A 2ª Turma do Supremo Tribunal Federal decidiu, contra o voto do ministro Edson Fachin, que há uma diferença entre réu e réu delator. O réu delator é uma espécie de “ajudante da acusação”. Logo, deve ser relido o dispositivo do CPP (artigo 403) à luz do devido processo legal substantivo e ampla defesa. Simples. Correto.

Spacca
Por que a 2ª Turma acertou? Porque, quando foi feito o Código de Processo Penal, e quando foi alterado em 2008 não havia a figura do delator tal como hoje.

Algo como, desculpem-me a ironia, o Código Civil alemão não ter tratado do espaço aéreo… uma vez que o avião ainda não tinha sido inventado, brincadeira feita por um importante jurista alemão sobre temporalidade e a hermenêutica.

No caso, o advogado Alberto Toron havia pedido que seu cliente, Aldemir Bendine, apresentasse seus argumentos depois de conhecer os argumentos dos delatores que o acusavam de receber propinas. Moro negou. E condenou Bendine a 11 anos e tal.

Tudo confirmado pelo Tribunal Regional Federal da 4ª Região e pelo Superior Tribunal de Justiça, agora o jogo pode mudar. Por uma coisa simples. A aplicação da Constituição. Sim, uma coisa meio em desuso no Brasil: levar o direito a sério, doa a quem doer. Sem consequencialismos, voz das ruas e dualismos metodológicos.

Parece óbvio que a tese de Toron é correta. Qual seria o prejuízo para a acusação (Estado) se o réu se defender, efetivamente, depois de conhecer o que os delatores dizem sobre ele? Na verdade, prejuízo há, de qualquer modo, ao acusado. Afinal, delatores são réus especiais. Singulares. São os novos assistentes de acusação.

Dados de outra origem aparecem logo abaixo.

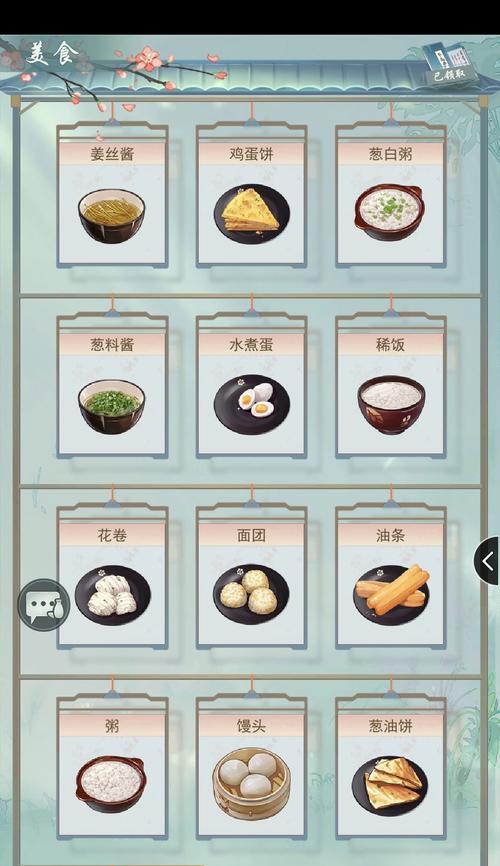Tap the 油条 name label

(391, 535)
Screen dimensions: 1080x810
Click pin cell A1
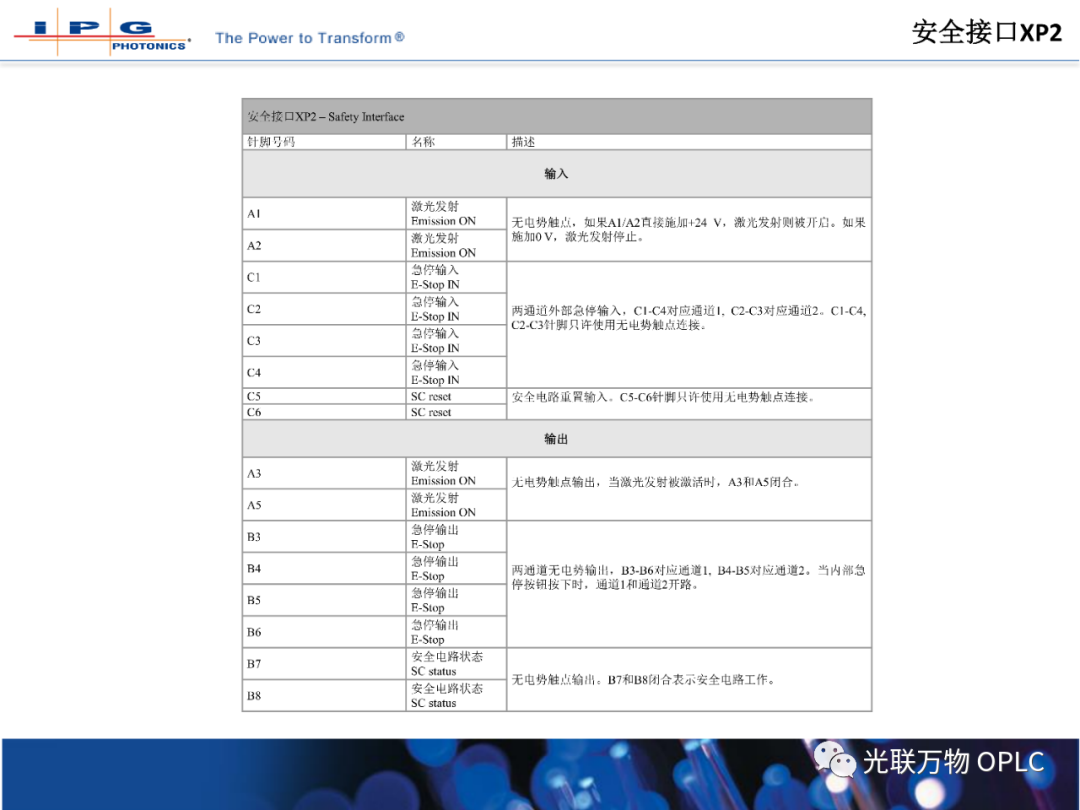(254, 214)
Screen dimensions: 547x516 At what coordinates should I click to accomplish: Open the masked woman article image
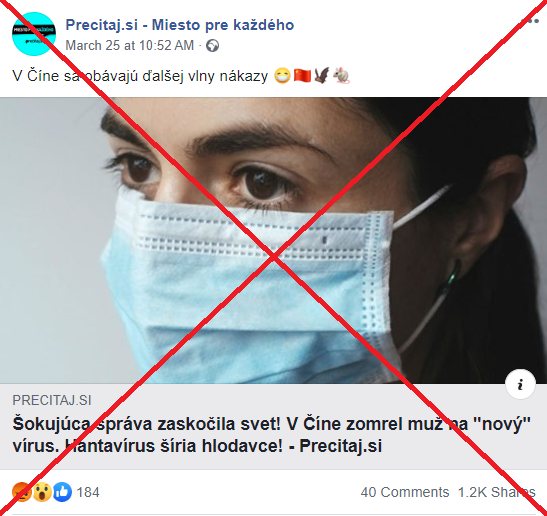pyautogui.click(x=274, y=240)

Li por aí que caberia ao acusado provar o prejuízo, face ao princípio (sic) do pás de nullité sans grief (não há nulidade sem prejuízo). Primeiro, esse princípio é, na verdade, um pamprincípio (chamaria a isso de um produto da principiolatria — a expressão é do ministro Toffoli — vigorante no Direito brasileiro), um argumento retórico inventado em determinado período da história do Direito, em que o inquisitivismo nadava de braçada. Aliás, preocupados com uma aplicação desenfreada desse “axioma” que serve apenas para prejudicar o réu, ingressamos com ADPF[1] para eliminar essa excrescência do sistema jurídico. Esperamos que o Supremo dê uma resposta adequada ao nosso pleito. São milhares de pessoas prejudicadas paradoxalmente por um argumento retórico que diz que não há nulidade sem prejuízo. A pergunta é: o que é prejuízo? Por exemplo, no HC 103.425, havia uma nulidade (violação flagrante do artigo 212 do CPP). A decisão foi: não fora provado o prejuízo. Só que o réu fora condenado a 9 anos de reclusão. Qual (não) teria sido o prejuízo? O prejuízo não é auto evidente?

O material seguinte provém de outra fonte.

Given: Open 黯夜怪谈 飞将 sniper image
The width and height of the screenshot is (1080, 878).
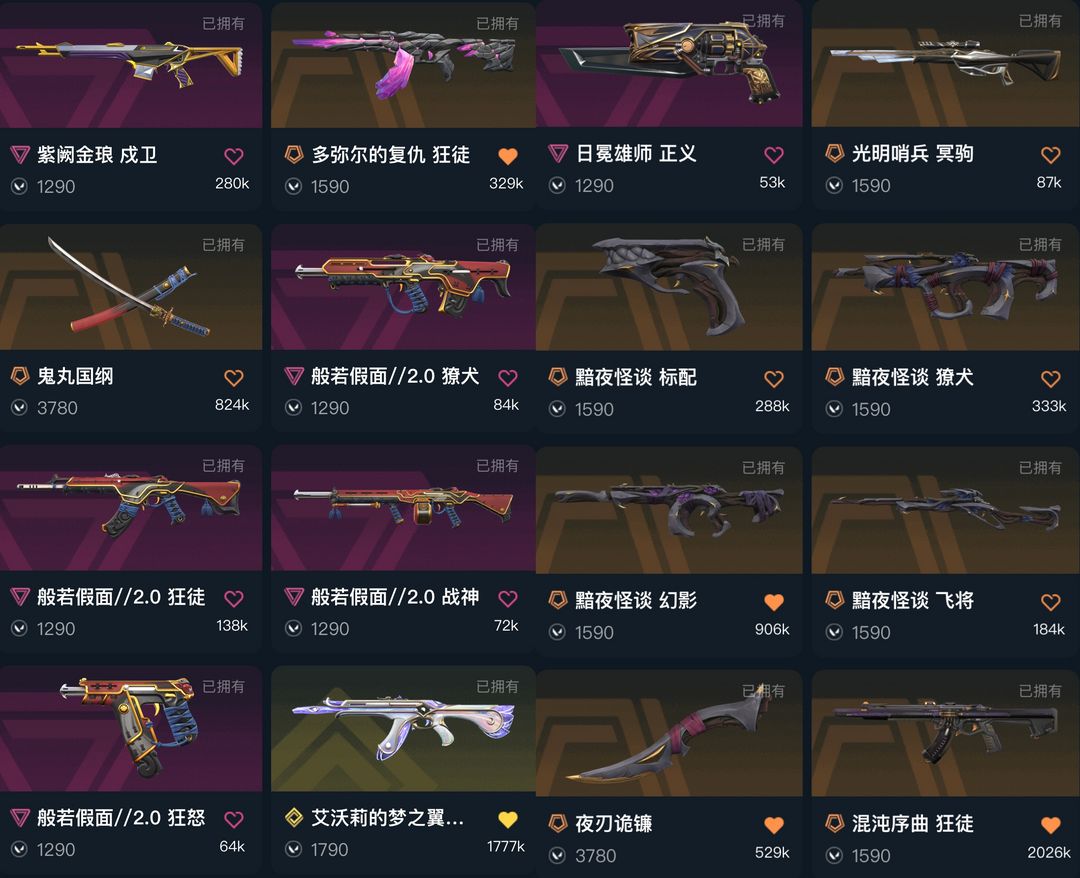Looking at the screenshot, I should (945, 510).
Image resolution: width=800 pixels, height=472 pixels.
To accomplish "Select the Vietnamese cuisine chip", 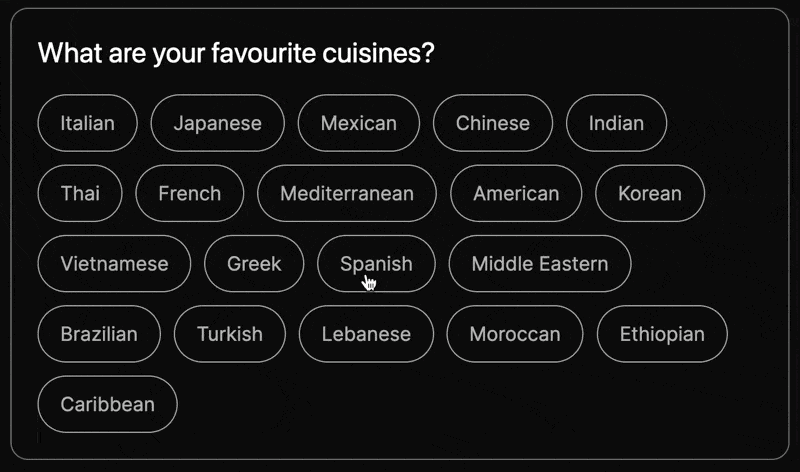I will tap(114, 264).
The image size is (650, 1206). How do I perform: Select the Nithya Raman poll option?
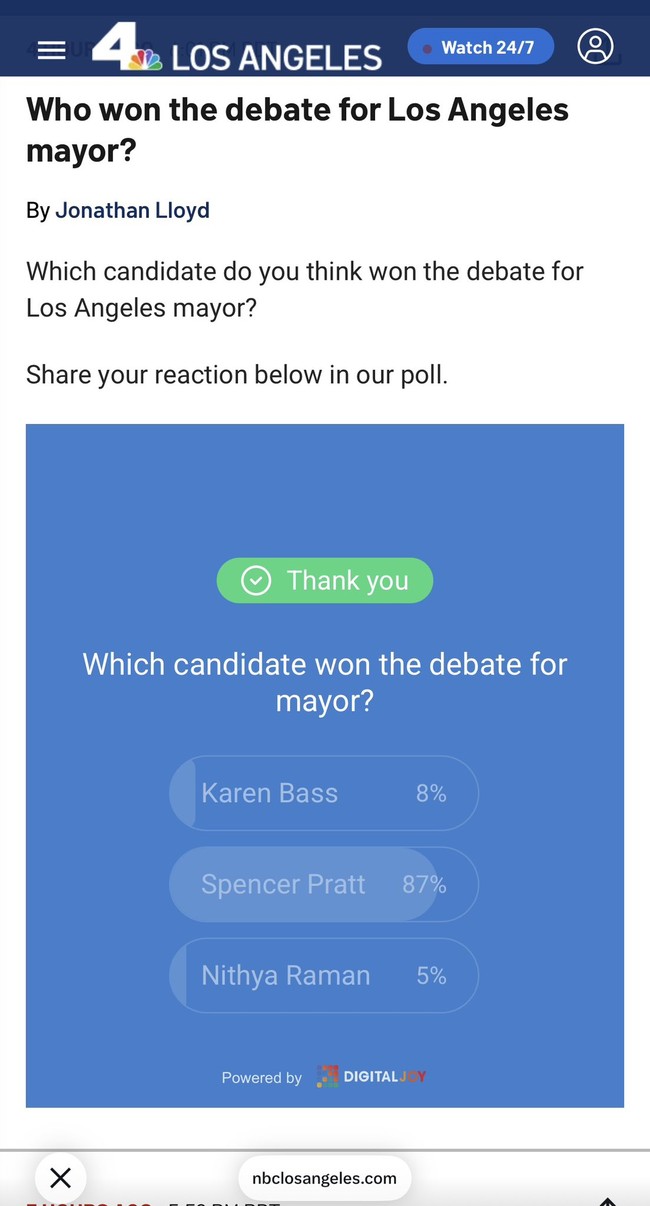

Sigo. Não cabe a inversão do ônus argumentativo. Não cabe ao réu provar prejuízo. Aliás, direitos de garantia processual devem ser lidos sempre contra o Estado, parte mais forte nessa relação — por isso é que as garantias surgiram na história, pois não?

Interessante como exsurgem argumentos baseados em pretensa literalidade, essa mesma literalidade que tem sido negada no caso da presunção da inocência. Muitos do que dizem que o artigo 403 não faz distinção e por isso estaria claro que não cabe distinção do tipo de réu (por exemplo, a contundente manifestação da Procuradora-Geral da República), no momento em que se mostram contrários à presunção da inocência usam o argumento de que não se pode fazer leitura literal do direito à presunção. Ou seja: literalidade vale no caso do 403; não vale para o artigo 283 do CPP e nem da CF na parte em que trata da presunção da inocência. Hermenêutica de varejo e de ocasião.

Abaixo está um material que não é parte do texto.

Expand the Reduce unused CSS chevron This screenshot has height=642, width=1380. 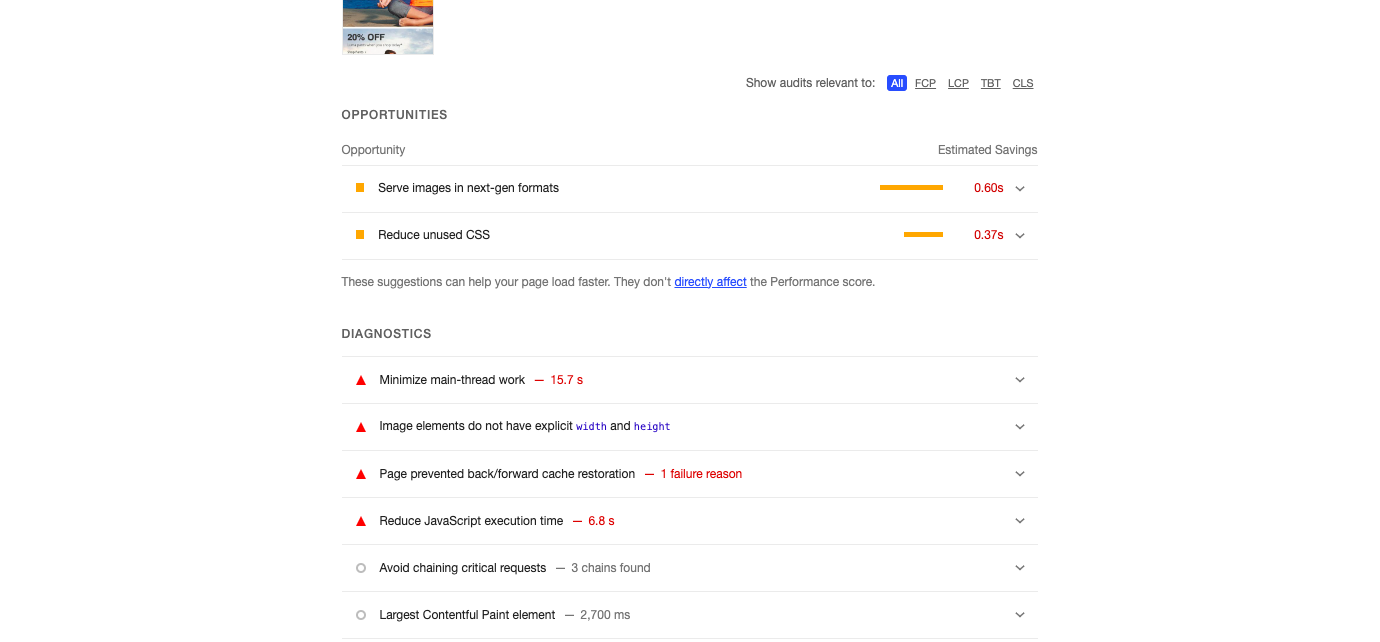coord(1020,235)
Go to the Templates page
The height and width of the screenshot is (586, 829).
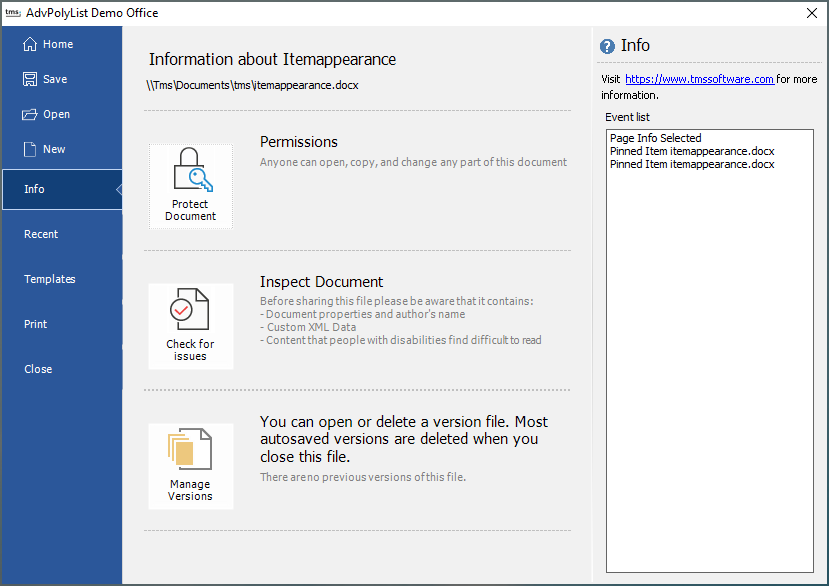tap(50, 279)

Pergunto: afinal, o que é isto — a interpretação da lei? Há que se ter coerência interpretativa. Não adianta ser “textualista” ad hoc. Por vezes, a depender dos interesses, a lei é tudo (algo como o personagem Ângelo, de Medida por Medida, de Shakespeare, quando condena Cláudio à morte); em outra ocasião, se a ocasião exige, a lei nada vale, como no caso do mesmo personagem Ângelo, ao propor à Isabela a soltura de seu irmão se com ele, Ângelo, a bela fizesse amor. A interpretação pode depender de opiniões pessoais?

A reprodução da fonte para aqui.